* The task
Collect each line of the data below that contains the string "action". Case counts, so match uppercase and lowercase letters precisely.

[Collected data]
◇ ◇ ◇ ◇
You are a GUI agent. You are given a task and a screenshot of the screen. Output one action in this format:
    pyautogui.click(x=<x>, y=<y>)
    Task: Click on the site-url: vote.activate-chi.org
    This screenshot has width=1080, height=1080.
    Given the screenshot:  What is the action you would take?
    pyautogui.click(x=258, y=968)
◇ ◇ ◇ ◇
* Worked solution
You are a GUI agent. You are given a task and a screenshot of the screen. Output one action in this format:
    Given the screenshot:  What is the action you would take?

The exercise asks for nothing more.